┏━━

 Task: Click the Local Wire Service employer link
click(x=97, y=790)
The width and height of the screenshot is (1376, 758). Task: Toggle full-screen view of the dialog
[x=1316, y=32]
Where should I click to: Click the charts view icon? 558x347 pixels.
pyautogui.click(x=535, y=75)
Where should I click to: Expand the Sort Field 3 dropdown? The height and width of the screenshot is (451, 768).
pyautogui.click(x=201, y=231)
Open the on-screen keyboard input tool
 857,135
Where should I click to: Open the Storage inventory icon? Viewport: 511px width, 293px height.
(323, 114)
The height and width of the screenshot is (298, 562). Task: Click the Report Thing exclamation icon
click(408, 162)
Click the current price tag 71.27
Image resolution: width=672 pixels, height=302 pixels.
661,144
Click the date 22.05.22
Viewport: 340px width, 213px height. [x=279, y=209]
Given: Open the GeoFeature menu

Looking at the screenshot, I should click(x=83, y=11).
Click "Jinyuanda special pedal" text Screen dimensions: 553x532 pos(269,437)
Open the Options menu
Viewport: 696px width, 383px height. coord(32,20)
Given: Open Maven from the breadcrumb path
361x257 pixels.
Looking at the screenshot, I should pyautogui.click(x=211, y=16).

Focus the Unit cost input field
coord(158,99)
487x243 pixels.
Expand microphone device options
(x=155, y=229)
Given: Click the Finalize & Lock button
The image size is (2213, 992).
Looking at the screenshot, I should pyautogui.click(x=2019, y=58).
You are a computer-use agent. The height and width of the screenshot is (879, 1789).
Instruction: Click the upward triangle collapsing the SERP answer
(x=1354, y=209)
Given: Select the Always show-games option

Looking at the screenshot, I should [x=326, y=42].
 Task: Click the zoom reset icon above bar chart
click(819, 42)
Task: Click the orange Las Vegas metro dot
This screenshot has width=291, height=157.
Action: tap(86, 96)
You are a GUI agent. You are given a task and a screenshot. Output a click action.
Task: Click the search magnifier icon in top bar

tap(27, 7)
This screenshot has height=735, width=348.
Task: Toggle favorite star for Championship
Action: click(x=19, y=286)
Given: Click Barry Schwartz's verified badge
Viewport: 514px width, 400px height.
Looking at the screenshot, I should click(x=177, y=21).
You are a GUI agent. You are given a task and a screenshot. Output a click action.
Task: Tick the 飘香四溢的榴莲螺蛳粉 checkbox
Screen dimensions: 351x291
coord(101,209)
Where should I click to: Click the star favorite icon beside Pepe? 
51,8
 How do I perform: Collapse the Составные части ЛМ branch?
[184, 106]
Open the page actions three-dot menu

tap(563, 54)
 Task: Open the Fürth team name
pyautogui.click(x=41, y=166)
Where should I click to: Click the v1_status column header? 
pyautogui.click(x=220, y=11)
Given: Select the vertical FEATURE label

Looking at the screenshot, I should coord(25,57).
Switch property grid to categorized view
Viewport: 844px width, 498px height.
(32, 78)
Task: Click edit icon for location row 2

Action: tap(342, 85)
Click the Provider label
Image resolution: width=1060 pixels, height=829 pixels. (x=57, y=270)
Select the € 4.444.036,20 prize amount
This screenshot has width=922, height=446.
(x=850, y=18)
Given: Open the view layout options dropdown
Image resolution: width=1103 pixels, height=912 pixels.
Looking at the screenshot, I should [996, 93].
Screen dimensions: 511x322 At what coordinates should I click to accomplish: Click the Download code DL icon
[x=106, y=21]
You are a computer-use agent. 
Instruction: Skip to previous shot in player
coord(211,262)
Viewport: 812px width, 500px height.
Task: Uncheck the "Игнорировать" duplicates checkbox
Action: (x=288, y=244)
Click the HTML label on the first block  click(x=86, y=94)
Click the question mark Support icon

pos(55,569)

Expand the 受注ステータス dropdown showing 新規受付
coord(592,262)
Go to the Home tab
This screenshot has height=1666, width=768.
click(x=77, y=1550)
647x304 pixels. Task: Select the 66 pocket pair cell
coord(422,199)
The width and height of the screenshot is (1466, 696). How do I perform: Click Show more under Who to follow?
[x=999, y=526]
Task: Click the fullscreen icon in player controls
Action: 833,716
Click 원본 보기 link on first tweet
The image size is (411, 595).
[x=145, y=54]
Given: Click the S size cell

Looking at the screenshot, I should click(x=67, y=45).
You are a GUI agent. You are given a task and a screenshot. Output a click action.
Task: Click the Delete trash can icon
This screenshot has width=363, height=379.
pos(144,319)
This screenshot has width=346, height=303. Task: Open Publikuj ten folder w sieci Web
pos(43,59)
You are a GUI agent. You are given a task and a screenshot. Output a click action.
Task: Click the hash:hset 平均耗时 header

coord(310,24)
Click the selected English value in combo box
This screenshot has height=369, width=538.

┗━━

== Instructions to follow ==
Find "Task: Click the orange Las Vegas metro dot" in the entries above and copy that whole line exactly, then each line after it through the line that contains "Given: Click Barry Schwartz's verified badge".

== Your solution ==
Task: Click the orange Las Vegas metro dot
This screenshot has width=291, height=157.
Action: tap(86, 96)
You are a GUI agent. You are given a task and a screenshot. Output a click action.
Task: Click the search magnifier icon in top bar

tap(27, 7)
This screenshot has height=735, width=348.
Task: Toggle favorite star for Championship
Action: click(x=19, y=286)
Given: Click Barry Schwartz's verified badge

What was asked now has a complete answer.